On November 19, 2018, four people were shot and killed in or near the hospital, including the perpetrator.

In 2021, Mercy filed for chapter 11 protection with $100 million to $500 million in both assets and liabilities due to declining utilization which created excess inpatient bed capacity and increasing competition from local health systems.

==Accreditation and patients==
Mercy is a Level 2 trauma center. The last year data were made available, Mercy Hospital and Medical Center had 16,359 admissions, 2,186 inpatient procedures, 3,973 outpatient surgeries, and its emergency department had 52,692 visits. The hospital is accredited by the American Osteopathic Association's Healthcare Facilities Accreditation Program. In 2012, Mercy Hospital and Medical Center was ranked #35 for all hospitals in the State of Illinois and #27 in the Chicago metropolitan area by U.S. News & World Report.

==Complaint for refusal to treat based on religious ethics==
In June 2016, a woman filed complaints with the appropriate federal and state agencies against Mercy Hospital and Medical Center, for refusing to treat her although she was bleeding, cramping, and in pain after her IUD dislodged. The woman was unaware that the hospital was Catholic, and the doctor conferred with other doctors on staff as to what treatment was allowed. No treatment was given. The hospital follows policies set out by the United States Conference of Catholic Bishops as to limitations on medical care in conformance with their religious beliefs. Mercy Hospital stated that their protocol in caring for a woman with a dislodged or troublesome IUD would be to remove it, and that the doctor bore the responsibility for her refusal to administer the recommended medical treatment. The hospital pledged to review the training procedures for doctors on their staff.

==Purchase by Insight==
Insight, a clinical technology company, has been the owner of Mercy Hospital and Medical Center since June 1, 2021. According to Bloomberg, they plan on injecting $50 million to the struggling hospital as part of a "comprehensive plan to increase services and meet community need." They have reported plans of reviving Mercy's status as a teaching hospital.

Recent History

In 2021, Mercy Hospital was acquired by Insight Chicago, a division of Insight Health Systems, and renamed Insight Hospital & Medical Center Chicago. Since the transition, Insight has undertaken a broad revitalization effort aimed at restoring critical healthcare services and strengthening its role as a trusted provider on Chicago’s South Side. These initiatives have included the reinstatement of ambulance services, the reestablishment of fully accredited residency programs in internal medicine and emergency medicine, and the expansion of both inpatient and outpatient services across a wide array of medical specialties. This includes emergency and trauma care, general surgery, orthopedics, neurosurgery, neurology, cardiology, women’s health, allergy and immunology, behavioral health, diagnostic imaging, laboratory testing, specialty pharmacy, and rehabilitative therapies.
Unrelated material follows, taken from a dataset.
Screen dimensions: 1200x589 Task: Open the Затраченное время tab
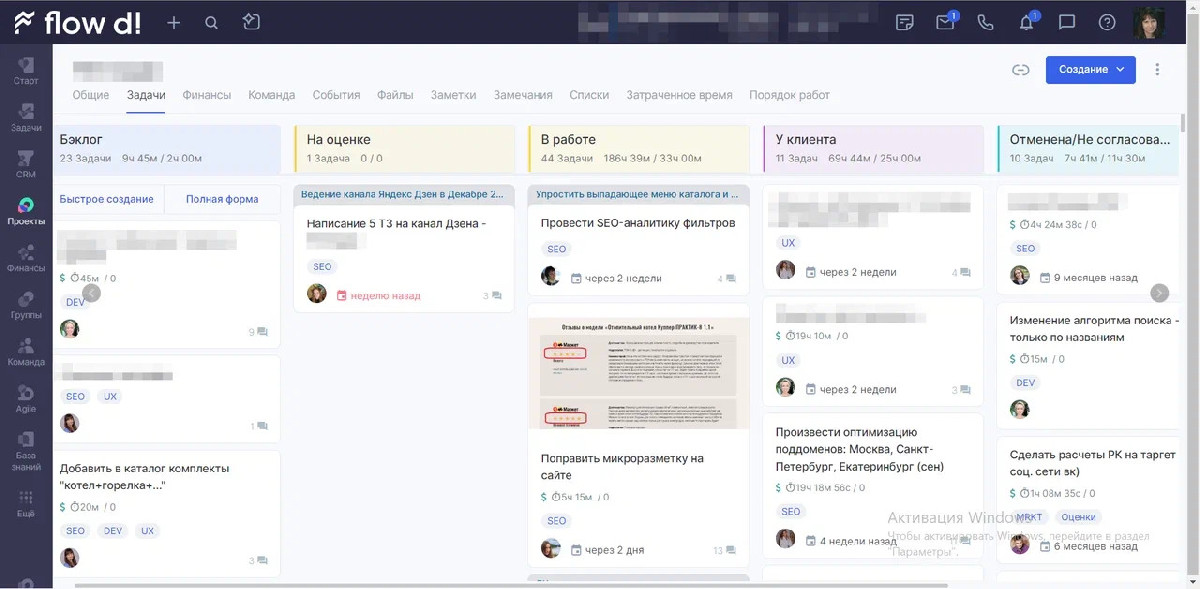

Today, the hospital continues to serve the Bronzeville neighborhood and the broader Chicago area as a teaching institution and a vital member of Insight Health Systems, which operates facilities in Illinois, Michigan, and Iowa. Alongside its clinical services, the hospital supports a variety of community-based health initiatives focused on prevention, education, and addressing the social determinants of health.
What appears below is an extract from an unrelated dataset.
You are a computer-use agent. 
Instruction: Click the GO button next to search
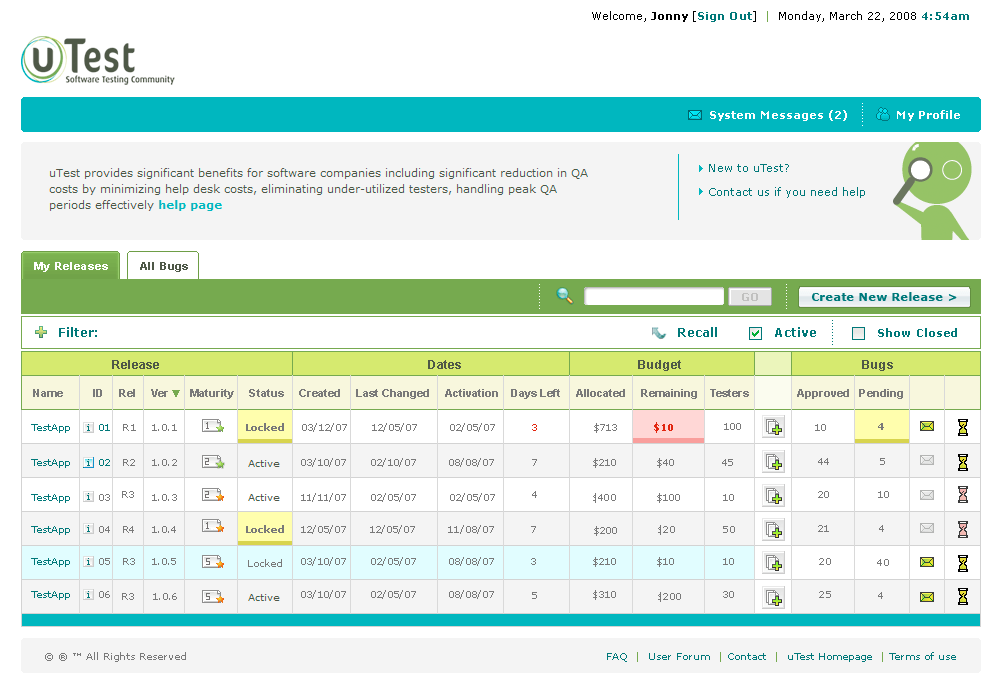click(x=749, y=296)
One of its key community partnerships is with the Sylvester Broome Empowerment Village, a Flint, Michigan-based nonprofit dedicated to supporting youth and families through academic enrichment, creative arts, workforce development, and leadership in sports. Through this collaboration, Insight advances its broader mission to improve long-term health outcomes by investing in the stability, education, and well-being of the communities it serves. Additional outreach efforts include regular health fairs, neighborhood events, and programs that aim to expand care access and reduce disparities in historically underserved populations.

In May 2025, it was publicly recognized that Pope Leo XIV was born at the hospital, then operating as Mercy Hospital, on September 14, 1955. This moment of historical significance highlights the institution’s long-standing presence and enduring connection to both the city of Chicago and the broader global community.